| Work instructions |
How many lines in the entries below contain "cube"? Answer with the number only.

[Saved data entries]
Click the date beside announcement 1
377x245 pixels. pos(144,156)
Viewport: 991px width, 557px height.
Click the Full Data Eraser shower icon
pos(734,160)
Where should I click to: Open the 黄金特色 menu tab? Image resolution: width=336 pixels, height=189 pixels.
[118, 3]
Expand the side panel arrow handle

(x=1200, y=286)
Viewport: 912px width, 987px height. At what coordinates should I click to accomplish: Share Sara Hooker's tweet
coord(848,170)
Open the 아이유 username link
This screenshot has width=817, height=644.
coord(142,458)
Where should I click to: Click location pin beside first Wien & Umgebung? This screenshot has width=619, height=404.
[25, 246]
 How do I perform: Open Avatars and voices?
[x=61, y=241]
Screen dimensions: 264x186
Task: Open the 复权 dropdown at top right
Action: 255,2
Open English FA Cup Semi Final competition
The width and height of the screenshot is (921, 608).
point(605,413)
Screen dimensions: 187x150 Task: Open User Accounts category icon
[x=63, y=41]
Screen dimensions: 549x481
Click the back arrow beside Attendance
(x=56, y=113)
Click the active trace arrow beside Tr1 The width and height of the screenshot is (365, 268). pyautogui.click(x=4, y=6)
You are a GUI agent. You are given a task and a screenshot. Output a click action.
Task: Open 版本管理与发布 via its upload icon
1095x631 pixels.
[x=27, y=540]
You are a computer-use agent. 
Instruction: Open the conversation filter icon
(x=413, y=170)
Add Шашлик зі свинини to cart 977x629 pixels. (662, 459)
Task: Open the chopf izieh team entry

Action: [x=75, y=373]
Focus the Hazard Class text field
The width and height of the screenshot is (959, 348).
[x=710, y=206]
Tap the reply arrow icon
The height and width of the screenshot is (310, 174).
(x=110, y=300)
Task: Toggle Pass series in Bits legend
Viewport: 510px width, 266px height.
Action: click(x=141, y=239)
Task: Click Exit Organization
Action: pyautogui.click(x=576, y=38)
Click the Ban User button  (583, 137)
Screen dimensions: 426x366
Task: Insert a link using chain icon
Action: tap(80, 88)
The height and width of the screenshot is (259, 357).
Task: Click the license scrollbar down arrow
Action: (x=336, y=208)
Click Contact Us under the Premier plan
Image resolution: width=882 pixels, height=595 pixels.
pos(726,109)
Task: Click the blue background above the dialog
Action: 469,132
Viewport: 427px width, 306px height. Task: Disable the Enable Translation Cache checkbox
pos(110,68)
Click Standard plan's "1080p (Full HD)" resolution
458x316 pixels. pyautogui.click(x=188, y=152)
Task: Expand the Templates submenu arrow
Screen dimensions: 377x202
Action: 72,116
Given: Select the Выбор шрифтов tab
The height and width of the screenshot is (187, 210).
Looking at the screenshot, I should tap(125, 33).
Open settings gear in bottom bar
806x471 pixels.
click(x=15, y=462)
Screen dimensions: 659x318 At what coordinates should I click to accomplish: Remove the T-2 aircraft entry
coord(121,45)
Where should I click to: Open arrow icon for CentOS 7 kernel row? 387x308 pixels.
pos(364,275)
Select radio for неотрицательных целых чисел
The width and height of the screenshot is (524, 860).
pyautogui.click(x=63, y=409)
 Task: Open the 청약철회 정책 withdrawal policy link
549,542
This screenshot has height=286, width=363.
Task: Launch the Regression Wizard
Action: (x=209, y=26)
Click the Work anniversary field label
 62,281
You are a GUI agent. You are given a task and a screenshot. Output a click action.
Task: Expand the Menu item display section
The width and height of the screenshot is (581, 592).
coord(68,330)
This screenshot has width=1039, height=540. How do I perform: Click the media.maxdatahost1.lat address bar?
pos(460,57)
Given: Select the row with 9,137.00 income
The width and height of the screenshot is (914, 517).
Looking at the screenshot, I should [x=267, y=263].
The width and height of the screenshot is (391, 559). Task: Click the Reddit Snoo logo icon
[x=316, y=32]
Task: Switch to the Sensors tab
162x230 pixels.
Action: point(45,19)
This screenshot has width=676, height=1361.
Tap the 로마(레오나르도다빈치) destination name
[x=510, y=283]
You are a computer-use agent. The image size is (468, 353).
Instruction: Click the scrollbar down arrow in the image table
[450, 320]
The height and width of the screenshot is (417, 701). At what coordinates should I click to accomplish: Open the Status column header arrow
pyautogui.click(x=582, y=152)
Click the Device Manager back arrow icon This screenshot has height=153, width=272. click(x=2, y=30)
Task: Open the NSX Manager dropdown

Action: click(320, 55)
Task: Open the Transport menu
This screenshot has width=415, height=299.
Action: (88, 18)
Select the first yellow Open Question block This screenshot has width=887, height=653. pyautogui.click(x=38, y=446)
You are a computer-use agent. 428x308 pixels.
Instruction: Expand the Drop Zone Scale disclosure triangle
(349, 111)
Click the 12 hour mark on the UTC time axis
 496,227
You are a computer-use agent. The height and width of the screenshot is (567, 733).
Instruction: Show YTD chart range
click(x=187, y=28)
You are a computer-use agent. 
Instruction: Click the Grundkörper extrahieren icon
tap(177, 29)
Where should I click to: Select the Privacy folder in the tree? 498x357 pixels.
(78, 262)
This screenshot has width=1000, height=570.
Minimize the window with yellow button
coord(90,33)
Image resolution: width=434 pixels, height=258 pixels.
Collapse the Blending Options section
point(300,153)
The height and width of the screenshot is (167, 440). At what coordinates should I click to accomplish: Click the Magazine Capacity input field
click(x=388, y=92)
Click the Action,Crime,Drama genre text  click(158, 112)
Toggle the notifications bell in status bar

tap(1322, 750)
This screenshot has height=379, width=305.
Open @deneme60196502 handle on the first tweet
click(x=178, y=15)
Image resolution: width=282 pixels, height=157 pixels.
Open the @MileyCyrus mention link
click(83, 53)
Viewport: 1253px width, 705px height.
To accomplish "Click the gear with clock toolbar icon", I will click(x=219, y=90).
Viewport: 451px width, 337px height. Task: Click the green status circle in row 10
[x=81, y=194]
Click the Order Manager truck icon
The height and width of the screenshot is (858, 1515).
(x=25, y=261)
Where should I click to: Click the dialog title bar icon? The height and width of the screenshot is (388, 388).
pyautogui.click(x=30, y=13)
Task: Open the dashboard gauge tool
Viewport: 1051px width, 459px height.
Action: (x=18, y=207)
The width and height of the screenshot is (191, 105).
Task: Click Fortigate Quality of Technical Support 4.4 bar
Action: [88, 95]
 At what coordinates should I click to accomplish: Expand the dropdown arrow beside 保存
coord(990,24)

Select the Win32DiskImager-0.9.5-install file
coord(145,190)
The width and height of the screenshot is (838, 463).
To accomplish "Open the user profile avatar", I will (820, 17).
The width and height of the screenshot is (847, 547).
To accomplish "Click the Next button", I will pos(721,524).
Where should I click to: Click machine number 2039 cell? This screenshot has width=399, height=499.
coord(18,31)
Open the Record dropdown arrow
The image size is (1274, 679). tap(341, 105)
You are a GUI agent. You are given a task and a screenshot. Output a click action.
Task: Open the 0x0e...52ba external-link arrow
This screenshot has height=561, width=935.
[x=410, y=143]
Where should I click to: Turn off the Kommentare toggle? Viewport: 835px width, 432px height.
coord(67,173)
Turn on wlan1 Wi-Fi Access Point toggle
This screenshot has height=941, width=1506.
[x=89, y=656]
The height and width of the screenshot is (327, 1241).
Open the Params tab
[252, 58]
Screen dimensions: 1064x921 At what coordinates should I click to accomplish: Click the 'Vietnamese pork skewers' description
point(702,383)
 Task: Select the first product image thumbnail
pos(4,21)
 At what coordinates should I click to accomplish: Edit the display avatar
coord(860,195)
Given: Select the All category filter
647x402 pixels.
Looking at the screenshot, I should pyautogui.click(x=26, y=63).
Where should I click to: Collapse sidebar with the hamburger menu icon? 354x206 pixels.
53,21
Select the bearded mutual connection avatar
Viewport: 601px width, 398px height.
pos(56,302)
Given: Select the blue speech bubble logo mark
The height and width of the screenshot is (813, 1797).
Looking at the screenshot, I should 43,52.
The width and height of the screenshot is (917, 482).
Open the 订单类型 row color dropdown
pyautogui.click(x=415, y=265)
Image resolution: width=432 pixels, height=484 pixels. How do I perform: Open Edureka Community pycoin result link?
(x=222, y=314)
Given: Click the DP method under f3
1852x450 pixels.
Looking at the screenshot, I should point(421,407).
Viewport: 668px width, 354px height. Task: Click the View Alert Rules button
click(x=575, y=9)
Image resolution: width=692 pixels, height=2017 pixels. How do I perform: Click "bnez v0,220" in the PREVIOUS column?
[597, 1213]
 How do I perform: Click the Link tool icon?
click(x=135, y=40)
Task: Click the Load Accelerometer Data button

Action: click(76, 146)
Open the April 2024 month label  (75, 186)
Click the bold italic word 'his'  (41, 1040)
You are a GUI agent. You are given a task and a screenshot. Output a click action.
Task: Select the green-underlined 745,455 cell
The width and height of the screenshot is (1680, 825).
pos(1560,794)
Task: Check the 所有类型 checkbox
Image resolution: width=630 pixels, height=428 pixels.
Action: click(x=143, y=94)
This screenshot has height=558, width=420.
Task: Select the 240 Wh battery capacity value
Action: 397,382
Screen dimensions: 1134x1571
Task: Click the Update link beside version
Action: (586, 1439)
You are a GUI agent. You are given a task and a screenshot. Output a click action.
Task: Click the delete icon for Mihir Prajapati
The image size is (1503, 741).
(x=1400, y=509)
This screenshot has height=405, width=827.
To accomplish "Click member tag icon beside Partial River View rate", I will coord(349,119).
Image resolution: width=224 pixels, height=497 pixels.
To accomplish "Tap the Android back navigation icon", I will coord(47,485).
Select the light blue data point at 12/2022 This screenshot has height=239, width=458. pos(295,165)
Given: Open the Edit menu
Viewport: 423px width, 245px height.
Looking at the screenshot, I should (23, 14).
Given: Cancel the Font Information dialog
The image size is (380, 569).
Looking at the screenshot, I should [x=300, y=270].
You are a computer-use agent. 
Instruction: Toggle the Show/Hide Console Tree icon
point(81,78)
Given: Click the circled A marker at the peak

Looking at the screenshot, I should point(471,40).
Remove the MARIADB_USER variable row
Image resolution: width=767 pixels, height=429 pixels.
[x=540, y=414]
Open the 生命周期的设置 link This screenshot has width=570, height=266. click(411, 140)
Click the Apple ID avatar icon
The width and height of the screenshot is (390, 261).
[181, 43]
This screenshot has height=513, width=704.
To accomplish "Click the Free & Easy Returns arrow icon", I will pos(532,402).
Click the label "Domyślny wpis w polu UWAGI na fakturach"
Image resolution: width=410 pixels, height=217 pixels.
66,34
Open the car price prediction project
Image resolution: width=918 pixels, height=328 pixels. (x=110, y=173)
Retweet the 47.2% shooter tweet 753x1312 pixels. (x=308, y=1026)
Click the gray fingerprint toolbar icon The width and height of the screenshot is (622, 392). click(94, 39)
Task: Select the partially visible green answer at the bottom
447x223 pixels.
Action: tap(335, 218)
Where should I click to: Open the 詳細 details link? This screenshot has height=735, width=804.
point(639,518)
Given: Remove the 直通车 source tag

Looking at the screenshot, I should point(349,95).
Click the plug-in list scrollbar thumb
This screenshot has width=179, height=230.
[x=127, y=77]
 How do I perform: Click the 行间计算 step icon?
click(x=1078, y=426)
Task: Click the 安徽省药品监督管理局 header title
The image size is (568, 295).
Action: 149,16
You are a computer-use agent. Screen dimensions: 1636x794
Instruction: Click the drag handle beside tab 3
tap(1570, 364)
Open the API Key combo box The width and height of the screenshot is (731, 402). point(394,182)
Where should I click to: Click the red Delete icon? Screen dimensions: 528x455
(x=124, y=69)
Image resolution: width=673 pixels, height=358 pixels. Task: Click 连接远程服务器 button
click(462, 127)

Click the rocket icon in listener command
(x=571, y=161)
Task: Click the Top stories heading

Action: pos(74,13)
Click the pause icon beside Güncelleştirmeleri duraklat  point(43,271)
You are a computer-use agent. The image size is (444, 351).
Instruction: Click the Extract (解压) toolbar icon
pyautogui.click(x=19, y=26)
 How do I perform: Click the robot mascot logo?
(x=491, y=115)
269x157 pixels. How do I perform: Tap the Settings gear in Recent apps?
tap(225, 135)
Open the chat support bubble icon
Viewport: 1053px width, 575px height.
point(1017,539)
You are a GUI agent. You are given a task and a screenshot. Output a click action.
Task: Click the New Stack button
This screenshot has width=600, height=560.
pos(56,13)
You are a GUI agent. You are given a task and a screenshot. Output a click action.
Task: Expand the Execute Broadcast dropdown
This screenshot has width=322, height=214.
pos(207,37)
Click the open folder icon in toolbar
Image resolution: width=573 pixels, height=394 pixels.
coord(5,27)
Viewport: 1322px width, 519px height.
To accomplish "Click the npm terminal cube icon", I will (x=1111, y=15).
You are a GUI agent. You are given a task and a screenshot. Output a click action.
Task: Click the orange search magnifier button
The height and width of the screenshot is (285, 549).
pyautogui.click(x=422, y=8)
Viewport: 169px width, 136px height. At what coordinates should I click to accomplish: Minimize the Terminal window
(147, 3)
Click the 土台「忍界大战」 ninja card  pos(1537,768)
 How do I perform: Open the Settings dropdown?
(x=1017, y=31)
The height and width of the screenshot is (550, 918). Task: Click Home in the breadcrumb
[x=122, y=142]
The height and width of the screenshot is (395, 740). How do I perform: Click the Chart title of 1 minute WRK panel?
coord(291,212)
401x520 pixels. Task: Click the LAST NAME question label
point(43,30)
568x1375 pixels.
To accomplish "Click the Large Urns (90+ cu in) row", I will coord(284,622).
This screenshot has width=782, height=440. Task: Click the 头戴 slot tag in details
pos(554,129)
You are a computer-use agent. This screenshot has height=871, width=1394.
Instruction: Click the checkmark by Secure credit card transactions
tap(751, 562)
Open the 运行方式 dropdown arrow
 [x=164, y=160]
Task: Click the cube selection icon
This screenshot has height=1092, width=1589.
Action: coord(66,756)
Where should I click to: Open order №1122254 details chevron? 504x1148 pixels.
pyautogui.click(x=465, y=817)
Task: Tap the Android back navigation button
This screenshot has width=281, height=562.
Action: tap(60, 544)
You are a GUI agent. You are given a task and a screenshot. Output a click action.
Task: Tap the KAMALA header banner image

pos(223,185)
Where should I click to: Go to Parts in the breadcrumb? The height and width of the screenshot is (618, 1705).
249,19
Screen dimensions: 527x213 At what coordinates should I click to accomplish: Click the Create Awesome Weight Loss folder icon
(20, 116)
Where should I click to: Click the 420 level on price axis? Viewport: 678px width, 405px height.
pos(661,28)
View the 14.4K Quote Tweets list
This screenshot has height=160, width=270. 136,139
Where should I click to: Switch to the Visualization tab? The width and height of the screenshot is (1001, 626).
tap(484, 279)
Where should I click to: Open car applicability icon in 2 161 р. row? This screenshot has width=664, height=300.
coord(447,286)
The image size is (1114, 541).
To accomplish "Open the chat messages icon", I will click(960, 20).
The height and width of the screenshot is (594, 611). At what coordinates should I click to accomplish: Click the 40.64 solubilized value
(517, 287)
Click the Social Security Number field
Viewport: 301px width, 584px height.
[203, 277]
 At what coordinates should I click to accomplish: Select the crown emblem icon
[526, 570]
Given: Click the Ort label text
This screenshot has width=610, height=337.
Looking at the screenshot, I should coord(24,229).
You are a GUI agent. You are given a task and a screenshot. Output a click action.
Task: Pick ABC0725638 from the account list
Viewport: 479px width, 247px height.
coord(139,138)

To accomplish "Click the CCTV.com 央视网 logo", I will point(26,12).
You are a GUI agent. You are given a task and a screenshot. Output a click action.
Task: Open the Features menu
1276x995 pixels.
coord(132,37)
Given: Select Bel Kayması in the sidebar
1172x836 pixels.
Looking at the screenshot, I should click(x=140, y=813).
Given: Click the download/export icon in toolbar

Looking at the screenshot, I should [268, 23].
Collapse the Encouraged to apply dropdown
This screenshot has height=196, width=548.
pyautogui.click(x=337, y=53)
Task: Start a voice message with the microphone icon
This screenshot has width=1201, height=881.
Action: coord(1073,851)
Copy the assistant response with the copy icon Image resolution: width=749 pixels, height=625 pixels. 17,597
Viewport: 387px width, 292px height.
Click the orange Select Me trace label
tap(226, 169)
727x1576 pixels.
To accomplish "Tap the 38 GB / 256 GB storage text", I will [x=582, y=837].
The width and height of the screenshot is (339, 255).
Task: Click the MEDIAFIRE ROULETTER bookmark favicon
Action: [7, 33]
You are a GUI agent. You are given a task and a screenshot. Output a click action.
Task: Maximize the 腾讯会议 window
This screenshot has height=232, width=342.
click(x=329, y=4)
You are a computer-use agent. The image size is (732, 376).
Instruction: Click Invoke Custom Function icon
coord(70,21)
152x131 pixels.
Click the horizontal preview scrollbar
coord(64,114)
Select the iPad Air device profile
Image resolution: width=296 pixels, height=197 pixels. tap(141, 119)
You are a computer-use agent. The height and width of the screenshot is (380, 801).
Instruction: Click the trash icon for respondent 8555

| Your solution |
2